● **Given request**
Please swap every "Image resolution" in the data below for "Screen size" and return all the lines with nothing else changed.

Stored dataset items
----

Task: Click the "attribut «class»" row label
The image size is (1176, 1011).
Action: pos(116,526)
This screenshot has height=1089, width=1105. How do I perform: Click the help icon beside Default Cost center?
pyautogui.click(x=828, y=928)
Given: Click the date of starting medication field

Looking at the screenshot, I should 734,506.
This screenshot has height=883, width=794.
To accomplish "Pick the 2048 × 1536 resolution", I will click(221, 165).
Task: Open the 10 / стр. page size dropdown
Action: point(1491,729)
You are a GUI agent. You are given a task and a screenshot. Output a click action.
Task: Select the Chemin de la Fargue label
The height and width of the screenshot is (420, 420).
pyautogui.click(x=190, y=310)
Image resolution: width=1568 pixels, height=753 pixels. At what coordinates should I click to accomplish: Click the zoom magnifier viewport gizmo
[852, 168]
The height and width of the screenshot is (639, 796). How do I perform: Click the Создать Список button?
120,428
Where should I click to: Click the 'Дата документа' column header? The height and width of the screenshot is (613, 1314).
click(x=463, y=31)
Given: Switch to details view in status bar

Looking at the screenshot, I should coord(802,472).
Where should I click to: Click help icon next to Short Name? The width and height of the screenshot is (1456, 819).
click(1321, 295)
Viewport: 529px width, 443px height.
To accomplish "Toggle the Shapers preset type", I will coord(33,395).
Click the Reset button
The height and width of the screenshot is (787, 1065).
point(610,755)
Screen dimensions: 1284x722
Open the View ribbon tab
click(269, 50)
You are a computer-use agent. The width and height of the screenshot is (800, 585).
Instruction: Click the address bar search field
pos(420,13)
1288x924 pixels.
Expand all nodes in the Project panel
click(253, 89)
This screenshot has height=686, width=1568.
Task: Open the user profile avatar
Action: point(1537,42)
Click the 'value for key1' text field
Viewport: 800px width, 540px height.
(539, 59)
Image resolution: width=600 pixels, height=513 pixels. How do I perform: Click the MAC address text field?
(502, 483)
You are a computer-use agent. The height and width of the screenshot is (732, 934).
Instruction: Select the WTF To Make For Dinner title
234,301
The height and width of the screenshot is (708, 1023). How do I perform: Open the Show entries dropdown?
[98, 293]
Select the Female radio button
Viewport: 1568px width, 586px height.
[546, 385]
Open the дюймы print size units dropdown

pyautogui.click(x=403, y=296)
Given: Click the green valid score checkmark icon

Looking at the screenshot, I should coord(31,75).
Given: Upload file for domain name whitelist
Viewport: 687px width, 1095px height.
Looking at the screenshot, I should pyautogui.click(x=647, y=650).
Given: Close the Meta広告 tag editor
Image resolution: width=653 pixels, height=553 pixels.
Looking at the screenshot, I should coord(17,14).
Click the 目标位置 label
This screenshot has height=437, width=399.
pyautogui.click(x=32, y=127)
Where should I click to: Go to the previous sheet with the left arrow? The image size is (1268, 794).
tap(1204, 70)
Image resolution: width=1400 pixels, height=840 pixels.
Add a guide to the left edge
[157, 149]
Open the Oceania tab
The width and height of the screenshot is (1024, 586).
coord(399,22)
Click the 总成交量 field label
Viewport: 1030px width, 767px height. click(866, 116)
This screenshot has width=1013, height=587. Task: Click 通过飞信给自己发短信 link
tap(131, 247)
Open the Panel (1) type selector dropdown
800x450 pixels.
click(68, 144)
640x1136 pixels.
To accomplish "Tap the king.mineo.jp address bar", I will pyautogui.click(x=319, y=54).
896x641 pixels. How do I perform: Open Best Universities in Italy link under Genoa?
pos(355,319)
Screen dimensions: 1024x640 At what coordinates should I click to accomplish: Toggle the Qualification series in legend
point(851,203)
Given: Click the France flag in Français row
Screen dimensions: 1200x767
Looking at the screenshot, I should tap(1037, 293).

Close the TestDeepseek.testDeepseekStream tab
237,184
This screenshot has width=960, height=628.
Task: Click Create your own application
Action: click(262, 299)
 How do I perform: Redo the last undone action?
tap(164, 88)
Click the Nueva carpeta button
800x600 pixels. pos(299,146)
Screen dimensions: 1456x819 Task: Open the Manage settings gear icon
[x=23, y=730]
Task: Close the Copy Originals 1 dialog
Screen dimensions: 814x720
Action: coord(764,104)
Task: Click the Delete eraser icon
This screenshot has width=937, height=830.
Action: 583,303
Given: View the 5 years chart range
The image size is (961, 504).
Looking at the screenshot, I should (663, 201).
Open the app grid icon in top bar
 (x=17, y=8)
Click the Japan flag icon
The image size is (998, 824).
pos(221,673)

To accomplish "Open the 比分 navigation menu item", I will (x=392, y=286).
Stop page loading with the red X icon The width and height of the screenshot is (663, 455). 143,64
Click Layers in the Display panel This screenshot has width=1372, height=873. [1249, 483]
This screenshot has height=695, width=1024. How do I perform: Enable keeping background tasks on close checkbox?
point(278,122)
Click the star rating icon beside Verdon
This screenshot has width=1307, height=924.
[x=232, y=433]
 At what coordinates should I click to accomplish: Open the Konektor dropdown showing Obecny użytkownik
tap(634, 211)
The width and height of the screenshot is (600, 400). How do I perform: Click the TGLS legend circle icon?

----

● **Problem solution**
Task: Click the "attribut «class»" row label
The image size is (1176, 1011).
Action: pos(116,526)
This screenshot has height=1089, width=1105. How do I perform: Click the help icon beside Default Cost center?
pyautogui.click(x=828, y=928)
Given: Click the date of starting medication field

Looking at the screenshot, I should 734,506.
This screenshot has height=883, width=794.
To accomplish "Pick the 2048 × 1536 resolution", I will click(221, 165).
Task: Open the 10 / стр. page size dropdown
Action: point(1491,729)
You are a GUI agent. You are given a task and a screenshot. Output a click action.
Task: Select the Chemin de la Fargue label
The height and width of the screenshot is (420, 420).
pyautogui.click(x=190, y=310)
Screen size: width=1568 pixels, height=753 pixels. At what coordinates should I click to accomplish: Click the zoom magnifier viewport gizmo
[852, 168]
The height and width of the screenshot is (639, 796). How do I perform: Click the Создать Список button?
120,428
Where should I click to: Click the 'Дата документа' column header? The height and width of the screenshot is (613, 1314).
click(x=463, y=31)
Given: Switch to details view in status bar

Looking at the screenshot, I should coord(802,472).
Where should I click to: Click help icon next to Short Name? The width and height of the screenshot is (1456, 819).
click(1321, 295)
Viewport: 529px width, 443px height.
To accomplish "Toggle the Shapers preset type", I will coord(33,395).
Click the Reset button
The height and width of the screenshot is (787, 1065).
point(610,755)
Screen dimensions: 1284x722
Open the View ribbon tab
click(269, 50)
You are a computer-use agent. The width and height of the screenshot is (800, 585).
Instruction: Click the address bar search field
pos(420,13)
1288x924 pixels.
Expand all nodes in the Project panel
click(253, 89)
This screenshot has height=686, width=1568.
Task: Open the user profile avatar
Action: point(1537,42)
Click the 'value for key1' text field
Viewport: 800px width, 540px height.
(539, 59)
Screen size: width=600 pixels, height=513 pixels. How do I perform: Click the MAC address text field?
(502, 483)
You are a computer-use agent. The height and width of the screenshot is (732, 934).
Instruction: Select the WTF To Make For Dinner title
234,301
The height and width of the screenshot is (708, 1023). How do I perform: Open the Show entries dropdown?
[98, 293]
Select the Female radio button
Viewport: 1568px width, 586px height.
[546, 385]
Open the дюймы print size units dropdown

pyautogui.click(x=403, y=296)
Given: Click the green valid score checkmark icon

Looking at the screenshot, I should coord(31,75).
Given: Upload file for domain name whitelist
Viewport: 687px width, 1095px height.
Looking at the screenshot, I should pyautogui.click(x=647, y=650).
Given: Close the Meta広告 tag editor
Screen size: width=653 pixels, height=553 pixels.
Looking at the screenshot, I should coord(17,14).
Click the 目标位置 label
This screenshot has height=437, width=399.
pyautogui.click(x=32, y=127)
Where should I click to: Go to the previous sheet with the left arrow? The image size is (1268, 794).
tap(1204, 70)
Screen size: width=1400 pixels, height=840 pixels.
Add a guide to the left edge
[157, 149]
Open the Oceania tab
The width and height of the screenshot is (1024, 586).
coord(399,22)
Click the 总成交量 field label
Viewport: 1030px width, 767px height. click(866, 116)
This screenshot has width=1013, height=587. Task: Click 通过飞信给自己发短信 link
tap(131, 247)
Open the Panel (1) type selector dropdown
800x450 pixels.
click(68, 144)
640x1136 pixels.
To accomplish "Tap the king.mineo.jp address bar", I will pyautogui.click(x=319, y=54).
896x641 pixels. How do I perform: Open Best Universities in Italy link under Genoa?
pos(355,319)
Screen dimensions: 1024x640 At what coordinates should I click to accomplish: Toggle the Qualification series in legend
point(851,203)
Given: Click the France flag in Français row
Screen dimensions: 1200x767
Looking at the screenshot, I should tap(1037, 293).

Close the TestDeepseek.testDeepseekStream tab
237,184
This screenshot has width=960, height=628.
Task: Click Create your own application
Action: click(262, 299)
 How do I perform: Redo the last undone action?
tap(164, 88)
Click the Nueva carpeta button
800x600 pixels. pos(299,146)
Screen dimensions: 1456x819 Task: Open the Manage settings gear icon
[x=23, y=730]
Task: Close the Copy Originals 1 dialog
Screen dimensions: 814x720
Action: coord(764,104)
Task: Click the Delete eraser icon
This screenshot has width=937, height=830.
Action: 583,303
Given: View the 5 years chart range
The image size is (961, 504).
Looking at the screenshot, I should (663, 201).
Open the app grid icon in top bar
 (x=17, y=8)
Click the Japan flag icon
The image size is (998, 824).
pos(221,673)

To accomplish "Open the 比分 navigation menu item", I will (x=392, y=286).
Stop page loading with the red X icon The width and height of the screenshot is (663, 455). 143,64
Click Layers in the Display panel This screenshot has width=1372, height=873. [1249, 483]
This screenshot has height=695, width=1024. How do I perform: Enable keeping background tasks on close checkbox?
point(278,122)
Click the star rating icon beside Verdon
This screenshot has width=1307, height=924.
[x=232, y=433]
 At what coordinates should I click to accomplish: Open the Konektor dropdown showing Obecny użytkownik
tap(634, 211)
The width and height of the screenshot is (600, 400). How do I perform: Click the TGLS legend circle icon?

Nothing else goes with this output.